Analysis: ✅ Each creation function has its own dedicated file following the "one file per feature" rule. This is an exemplary organization pattern.

Cluster 2: Validation Functions ⚠️

Pattern: validate* functions
Organization Status: Scattered across multiple files

Files containing validation logic:

  1. pkg/workflow/validation.go (26 validation-related functions)
  2. pkg/workflow/validation_strict_mode.go (3 validation functions)
  3. pkg/workflow/docker_validation.go (1 function: validateDockerImage)
  4. pkg/workflow/npm_validation.go (1 method: validateNpxPackages)
  5. pkg/workflow/pip_validation.go (4 methods: validatePipPackages, validateUvPackages, etc.)
  6. pkg/workflow/bundler_validation.go (1 function: validateNoLocalRequires)
  7. pkg/workflow/expression_safety.go (2 functions: validateExpressionSafety, validateSingleExpression)
  8. pkg/workflow/engine.go (2 validation methods in mixed file)

Key Validation Functions:

  • ✅ Core validation: validation.go (primary validation file)
  • ⚠️ Package-specific: *_validation.go files (good pattern, but inconsistent)
  • ⚠️ Mixed concerns: Validation methods in engine.go, strict_mode.go

Issue: While package-specific validation files (docker_validation.go, npm_validation.go, etc.) make sense, there are validation functions scattered in non-validation files like engine.go.

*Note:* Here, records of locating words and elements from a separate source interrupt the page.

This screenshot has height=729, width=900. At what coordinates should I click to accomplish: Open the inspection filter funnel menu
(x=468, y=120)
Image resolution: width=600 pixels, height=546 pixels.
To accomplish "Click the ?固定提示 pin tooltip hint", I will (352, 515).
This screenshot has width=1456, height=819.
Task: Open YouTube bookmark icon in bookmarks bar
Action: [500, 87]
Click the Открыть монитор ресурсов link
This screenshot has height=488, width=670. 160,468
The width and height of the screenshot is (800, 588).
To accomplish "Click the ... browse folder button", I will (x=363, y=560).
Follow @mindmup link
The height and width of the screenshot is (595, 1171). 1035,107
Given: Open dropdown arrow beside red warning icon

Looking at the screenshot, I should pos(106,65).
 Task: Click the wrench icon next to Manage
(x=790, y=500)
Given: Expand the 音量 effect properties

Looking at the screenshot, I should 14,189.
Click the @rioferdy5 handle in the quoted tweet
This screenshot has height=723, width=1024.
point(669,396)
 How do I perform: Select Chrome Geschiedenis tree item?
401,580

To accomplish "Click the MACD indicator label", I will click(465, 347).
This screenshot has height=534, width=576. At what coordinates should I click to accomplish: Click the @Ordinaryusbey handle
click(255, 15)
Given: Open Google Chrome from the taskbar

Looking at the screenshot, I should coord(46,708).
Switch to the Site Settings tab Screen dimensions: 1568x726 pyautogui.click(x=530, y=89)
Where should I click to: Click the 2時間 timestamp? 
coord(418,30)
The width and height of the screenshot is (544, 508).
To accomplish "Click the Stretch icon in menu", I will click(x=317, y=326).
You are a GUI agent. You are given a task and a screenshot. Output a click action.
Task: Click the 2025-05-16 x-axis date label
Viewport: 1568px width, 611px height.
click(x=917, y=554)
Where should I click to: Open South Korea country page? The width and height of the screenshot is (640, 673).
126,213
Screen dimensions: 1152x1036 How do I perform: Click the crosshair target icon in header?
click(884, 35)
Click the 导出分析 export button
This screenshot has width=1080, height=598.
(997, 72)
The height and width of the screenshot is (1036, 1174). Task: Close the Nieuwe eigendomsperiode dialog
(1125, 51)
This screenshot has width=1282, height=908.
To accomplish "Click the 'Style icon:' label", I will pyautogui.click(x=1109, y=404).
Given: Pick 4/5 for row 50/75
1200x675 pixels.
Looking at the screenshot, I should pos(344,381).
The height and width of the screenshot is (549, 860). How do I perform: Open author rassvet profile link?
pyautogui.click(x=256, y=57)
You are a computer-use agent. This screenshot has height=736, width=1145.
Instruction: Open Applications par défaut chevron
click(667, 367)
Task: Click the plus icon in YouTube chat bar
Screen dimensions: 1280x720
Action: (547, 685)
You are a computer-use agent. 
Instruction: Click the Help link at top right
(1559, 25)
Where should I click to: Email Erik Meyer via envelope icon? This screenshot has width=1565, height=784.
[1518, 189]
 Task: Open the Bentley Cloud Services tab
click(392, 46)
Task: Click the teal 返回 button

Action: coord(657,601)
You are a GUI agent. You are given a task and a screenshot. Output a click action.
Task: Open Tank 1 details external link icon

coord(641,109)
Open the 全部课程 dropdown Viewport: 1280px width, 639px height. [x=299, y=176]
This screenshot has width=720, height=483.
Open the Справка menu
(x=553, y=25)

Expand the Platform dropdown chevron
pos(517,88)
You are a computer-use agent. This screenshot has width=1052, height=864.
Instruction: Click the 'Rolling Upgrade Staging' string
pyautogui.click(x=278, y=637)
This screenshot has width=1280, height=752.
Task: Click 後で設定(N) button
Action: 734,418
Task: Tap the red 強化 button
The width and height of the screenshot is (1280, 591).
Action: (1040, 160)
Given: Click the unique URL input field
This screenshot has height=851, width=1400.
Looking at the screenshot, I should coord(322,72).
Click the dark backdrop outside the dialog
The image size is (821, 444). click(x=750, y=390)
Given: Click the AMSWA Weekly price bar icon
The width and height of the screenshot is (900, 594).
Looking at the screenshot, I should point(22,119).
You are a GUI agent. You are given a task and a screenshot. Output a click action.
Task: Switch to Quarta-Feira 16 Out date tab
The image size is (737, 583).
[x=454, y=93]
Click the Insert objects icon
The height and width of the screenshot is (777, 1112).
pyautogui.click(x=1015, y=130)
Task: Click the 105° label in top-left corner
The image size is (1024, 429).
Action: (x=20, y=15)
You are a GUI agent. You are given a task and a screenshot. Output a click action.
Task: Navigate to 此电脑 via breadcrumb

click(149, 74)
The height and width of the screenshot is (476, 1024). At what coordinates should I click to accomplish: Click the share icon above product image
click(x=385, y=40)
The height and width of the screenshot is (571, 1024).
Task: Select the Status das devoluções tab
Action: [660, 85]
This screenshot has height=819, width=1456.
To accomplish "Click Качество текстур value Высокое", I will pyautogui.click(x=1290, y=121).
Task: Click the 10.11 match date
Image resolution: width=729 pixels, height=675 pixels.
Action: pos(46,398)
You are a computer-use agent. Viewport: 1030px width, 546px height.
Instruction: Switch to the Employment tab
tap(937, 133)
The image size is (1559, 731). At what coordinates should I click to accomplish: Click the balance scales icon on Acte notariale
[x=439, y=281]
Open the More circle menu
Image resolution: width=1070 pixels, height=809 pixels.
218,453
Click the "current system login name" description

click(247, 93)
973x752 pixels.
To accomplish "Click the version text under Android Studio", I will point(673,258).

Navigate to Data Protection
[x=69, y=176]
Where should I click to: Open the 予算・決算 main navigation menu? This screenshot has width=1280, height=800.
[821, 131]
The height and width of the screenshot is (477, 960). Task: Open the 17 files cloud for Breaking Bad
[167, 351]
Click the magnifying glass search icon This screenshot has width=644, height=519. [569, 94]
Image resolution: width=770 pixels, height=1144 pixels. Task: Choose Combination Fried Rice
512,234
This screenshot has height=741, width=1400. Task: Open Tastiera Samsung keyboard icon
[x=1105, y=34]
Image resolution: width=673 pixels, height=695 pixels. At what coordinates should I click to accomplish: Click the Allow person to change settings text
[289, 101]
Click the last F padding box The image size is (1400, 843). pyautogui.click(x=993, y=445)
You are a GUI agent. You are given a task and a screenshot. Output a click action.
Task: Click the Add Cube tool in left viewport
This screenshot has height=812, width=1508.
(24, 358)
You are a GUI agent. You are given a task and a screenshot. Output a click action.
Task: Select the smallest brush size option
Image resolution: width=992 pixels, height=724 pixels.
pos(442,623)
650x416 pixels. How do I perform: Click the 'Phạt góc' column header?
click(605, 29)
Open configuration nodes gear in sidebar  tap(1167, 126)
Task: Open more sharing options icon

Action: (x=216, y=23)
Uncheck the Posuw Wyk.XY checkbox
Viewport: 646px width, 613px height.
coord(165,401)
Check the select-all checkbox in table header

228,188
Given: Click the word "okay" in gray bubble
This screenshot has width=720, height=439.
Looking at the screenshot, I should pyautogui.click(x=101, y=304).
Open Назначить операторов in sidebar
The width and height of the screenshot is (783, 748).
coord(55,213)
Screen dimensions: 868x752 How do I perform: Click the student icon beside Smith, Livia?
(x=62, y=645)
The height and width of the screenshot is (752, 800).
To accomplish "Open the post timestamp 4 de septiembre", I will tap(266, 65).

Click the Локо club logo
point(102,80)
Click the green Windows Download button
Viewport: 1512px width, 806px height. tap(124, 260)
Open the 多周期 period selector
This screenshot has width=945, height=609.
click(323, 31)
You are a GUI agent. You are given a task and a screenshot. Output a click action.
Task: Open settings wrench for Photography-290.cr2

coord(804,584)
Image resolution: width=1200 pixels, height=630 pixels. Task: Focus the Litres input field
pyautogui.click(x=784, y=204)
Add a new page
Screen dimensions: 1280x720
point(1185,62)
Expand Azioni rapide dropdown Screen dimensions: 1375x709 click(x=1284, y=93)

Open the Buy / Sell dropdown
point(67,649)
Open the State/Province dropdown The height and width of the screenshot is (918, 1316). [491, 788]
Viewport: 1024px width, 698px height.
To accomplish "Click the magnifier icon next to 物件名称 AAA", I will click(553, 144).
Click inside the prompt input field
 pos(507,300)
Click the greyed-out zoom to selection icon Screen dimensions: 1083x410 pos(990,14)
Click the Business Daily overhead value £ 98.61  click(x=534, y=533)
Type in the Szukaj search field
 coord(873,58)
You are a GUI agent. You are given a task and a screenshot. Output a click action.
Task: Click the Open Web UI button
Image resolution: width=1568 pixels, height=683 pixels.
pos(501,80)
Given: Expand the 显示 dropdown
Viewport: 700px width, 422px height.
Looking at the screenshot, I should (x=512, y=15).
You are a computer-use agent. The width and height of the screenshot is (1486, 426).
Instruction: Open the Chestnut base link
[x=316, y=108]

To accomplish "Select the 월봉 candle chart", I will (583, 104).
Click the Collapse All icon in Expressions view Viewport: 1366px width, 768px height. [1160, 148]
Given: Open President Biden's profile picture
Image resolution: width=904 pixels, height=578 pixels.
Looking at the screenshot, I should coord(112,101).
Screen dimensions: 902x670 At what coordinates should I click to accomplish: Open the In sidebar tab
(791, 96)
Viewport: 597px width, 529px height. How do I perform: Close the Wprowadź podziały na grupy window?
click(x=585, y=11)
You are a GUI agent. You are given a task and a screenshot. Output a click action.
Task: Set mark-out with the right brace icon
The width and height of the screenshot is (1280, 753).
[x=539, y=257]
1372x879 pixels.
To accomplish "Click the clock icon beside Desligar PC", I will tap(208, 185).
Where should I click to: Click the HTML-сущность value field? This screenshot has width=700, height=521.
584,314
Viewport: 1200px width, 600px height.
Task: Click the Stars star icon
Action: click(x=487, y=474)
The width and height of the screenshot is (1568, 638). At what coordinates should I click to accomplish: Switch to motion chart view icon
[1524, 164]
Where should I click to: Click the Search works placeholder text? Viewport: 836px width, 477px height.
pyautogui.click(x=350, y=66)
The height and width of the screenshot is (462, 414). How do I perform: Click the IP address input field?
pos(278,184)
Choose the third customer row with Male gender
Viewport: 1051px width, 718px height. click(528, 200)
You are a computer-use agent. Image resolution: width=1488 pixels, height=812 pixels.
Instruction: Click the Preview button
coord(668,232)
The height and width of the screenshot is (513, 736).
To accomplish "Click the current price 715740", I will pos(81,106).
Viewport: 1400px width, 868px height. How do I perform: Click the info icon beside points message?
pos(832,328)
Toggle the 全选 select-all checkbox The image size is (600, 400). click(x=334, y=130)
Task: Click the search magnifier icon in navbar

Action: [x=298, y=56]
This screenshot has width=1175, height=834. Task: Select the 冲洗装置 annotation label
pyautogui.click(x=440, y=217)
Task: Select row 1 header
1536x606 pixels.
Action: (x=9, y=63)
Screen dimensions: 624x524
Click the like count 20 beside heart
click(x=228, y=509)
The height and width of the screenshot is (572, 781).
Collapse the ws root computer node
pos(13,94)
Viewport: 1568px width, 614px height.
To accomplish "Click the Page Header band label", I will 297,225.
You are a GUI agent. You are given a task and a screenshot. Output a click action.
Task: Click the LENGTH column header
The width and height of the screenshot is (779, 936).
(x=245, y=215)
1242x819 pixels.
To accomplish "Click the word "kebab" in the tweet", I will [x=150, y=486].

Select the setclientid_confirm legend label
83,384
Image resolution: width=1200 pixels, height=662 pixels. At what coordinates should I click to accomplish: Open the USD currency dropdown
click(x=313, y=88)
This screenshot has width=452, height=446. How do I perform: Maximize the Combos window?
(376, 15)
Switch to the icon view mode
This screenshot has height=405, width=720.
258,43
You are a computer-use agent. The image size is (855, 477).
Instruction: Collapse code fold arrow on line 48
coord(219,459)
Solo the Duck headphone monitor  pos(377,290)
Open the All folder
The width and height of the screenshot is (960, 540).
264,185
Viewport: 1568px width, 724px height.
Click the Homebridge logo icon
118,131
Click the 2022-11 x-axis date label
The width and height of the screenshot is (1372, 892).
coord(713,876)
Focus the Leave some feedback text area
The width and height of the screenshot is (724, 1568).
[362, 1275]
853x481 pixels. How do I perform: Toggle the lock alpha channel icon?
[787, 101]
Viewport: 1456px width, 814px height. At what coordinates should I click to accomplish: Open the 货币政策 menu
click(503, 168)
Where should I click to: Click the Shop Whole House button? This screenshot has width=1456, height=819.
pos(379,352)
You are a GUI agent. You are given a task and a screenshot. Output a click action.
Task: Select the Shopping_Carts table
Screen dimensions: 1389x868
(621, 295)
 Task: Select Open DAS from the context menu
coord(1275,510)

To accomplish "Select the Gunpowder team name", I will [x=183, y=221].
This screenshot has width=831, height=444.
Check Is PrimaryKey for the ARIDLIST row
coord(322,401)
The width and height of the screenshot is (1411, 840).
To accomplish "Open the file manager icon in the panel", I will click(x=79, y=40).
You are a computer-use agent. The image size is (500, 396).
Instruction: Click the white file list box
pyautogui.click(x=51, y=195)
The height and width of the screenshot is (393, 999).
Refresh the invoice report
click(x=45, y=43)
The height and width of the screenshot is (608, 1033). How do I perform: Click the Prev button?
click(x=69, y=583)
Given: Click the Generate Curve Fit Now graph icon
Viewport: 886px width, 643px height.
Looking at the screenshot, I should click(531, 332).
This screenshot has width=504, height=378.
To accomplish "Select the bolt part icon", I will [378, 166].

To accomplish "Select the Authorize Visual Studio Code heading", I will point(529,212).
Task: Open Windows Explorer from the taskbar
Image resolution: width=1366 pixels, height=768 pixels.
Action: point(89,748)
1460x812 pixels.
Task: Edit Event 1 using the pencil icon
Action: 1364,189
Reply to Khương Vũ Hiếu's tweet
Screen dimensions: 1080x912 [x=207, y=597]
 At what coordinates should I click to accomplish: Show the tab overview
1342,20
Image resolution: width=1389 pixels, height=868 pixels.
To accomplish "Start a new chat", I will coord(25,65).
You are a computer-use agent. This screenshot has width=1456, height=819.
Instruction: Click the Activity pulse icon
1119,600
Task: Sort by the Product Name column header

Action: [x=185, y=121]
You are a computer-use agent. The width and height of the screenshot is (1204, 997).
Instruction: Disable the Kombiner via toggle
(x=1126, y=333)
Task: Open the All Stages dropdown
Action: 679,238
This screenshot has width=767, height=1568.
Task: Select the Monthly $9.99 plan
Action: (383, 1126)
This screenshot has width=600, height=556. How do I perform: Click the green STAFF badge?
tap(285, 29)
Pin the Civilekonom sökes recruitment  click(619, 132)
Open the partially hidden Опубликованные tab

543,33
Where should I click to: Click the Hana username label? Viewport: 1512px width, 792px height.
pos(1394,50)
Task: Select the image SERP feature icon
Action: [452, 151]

Cluster 3: Parsing Functions ⚠️

Pattern: parse* functions
Organization Status: Widely distributed

70+ parsing functions found, including:

  • Config parsing: parseLabelsFromConfig, parseTitlePrefixFromConfig, parseTargetRepoFromConfig
  • Time parsing: parseTimeDelta, parseAbsoluteDateTime, parseRelativeDate
  • Package parsing: parseNpmPackage, parsePipPackage, parseGoPackage
  • Tool parsing: parseGitHubTool, parseBashTool, parsePlaywrightTool, etc.
  • Log parsing: parseClaudeJSONLog, parseCodexToolCallsWithSequence

Files with parse functions:

  • pkg/workflow/compiler.go - Main compilation parsing
  • pkg/workflow/config.go - Config parsing helpers
  • pkg/workflow/dependabot.go - Package parsing
  • pkg/workflow/tools_types.go - Tool parsing
  • pkg/workflow/time_delta.go - Time parsing
  • Multiple create_*.go files - Feature-specific parsing

Analysis: Generally well-organized with parsing functions near their usage, but see duplicates below.

Cluster 4: Extraction Functions ✅

Pattern: extract* functions
Organization Status: Well-distributed

50+ extraction functions found, primarily in:

  • pkg/workflow/frontmatter_extraction.go - 15+ extraction methods (well-organized)
  • pkg/workflow/dependabot.go - Package extraction functions
  • pkg/workflow/pip.go - Pip package extraction
  • pkg/workflow/npm.go - NPM package extraction

Analysis: ✅ Good organization with a dedicated frontmatter_extraction.go file for frontmatter-related extractions.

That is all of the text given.